Bandon Trails offers a blend of the dunes and Scottish links type layout-out with a few more trees in view and in play. The course is extremely tough to walk, and, with no carts available, a caddie is suggested. The course is extremely beautiful, but the continuous rolling hills will make you feel like you are on some kind of hike around the property.
Right from the start, Bandon Trails is appealing to the eye. The natural beauty and rawness of the area are still visible but only three holes resemble its neighbours, Bandon Dunes and Pacific Dunes. The course offers the largest range of par-three yardage one will probably ever play, with the four holes measuring 133, 180, 214 and lengthening to a monstrous 242 yards on the 12th. Depending on the wind, driver may be required to reach the latter's large putting surface.

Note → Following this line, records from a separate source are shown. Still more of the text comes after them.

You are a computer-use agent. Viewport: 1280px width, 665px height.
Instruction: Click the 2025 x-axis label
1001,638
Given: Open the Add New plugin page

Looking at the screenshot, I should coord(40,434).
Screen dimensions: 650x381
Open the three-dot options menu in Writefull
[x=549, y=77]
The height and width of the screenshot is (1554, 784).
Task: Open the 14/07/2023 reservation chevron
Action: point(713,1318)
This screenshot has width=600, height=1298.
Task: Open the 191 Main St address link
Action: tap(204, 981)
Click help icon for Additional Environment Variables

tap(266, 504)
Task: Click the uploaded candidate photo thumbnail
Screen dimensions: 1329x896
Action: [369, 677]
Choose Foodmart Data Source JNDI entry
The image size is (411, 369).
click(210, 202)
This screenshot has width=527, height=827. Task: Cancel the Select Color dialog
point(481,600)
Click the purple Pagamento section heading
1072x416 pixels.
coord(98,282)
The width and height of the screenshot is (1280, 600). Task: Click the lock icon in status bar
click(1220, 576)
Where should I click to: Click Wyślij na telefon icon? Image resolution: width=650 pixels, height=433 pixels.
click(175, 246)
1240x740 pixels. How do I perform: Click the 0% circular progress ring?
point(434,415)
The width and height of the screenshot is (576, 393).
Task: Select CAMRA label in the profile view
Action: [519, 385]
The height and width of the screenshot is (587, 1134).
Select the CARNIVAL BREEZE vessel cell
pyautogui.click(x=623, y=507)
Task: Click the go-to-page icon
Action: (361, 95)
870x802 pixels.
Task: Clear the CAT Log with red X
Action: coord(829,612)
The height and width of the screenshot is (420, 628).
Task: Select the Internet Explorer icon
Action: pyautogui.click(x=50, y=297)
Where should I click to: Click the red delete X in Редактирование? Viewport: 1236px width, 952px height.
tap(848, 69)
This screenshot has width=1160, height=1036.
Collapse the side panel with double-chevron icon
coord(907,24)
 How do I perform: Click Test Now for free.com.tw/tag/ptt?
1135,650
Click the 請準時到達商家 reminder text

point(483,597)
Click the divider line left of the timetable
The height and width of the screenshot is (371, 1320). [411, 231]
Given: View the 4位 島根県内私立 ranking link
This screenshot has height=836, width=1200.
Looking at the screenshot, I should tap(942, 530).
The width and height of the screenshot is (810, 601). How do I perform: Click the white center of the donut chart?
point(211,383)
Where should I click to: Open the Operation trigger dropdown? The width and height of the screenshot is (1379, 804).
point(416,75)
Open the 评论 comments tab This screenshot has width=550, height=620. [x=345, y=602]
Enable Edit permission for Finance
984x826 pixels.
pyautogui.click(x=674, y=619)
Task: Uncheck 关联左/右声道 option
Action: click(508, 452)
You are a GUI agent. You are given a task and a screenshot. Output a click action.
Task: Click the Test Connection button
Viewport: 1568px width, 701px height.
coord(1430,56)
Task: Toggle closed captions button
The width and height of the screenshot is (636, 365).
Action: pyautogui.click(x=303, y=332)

The course offers a solid test, but I felt that the penalties for wayward shots were not very severe. The greens and fairways were still consistent with the other two courses, but seemed a little lusher in certain spots. Greens, once again, were large and undulating placing a premium on making sure one has the ball on the right side of the flag. The putts would skip and slide, but continue to roll pretty true most of the time.
Bandon Trails is a solid test, and ranks as my second favorite among the courses in the area behind Pacific Dunes. There are some drawbacks, like the green on the short par-four 14th hole and a couple other putting surfaces that would be quite the challenge for amateur golfers. Overall, another great course on this very unique golf property.
One has to hand it to the owners and designers for staying true to what makes this place special. They place the game of golf as the most important element, and are trying not to give in to any of the current North American course expectations. This feels like old school golf from the black and white images we sometimes see on the Golf Channel.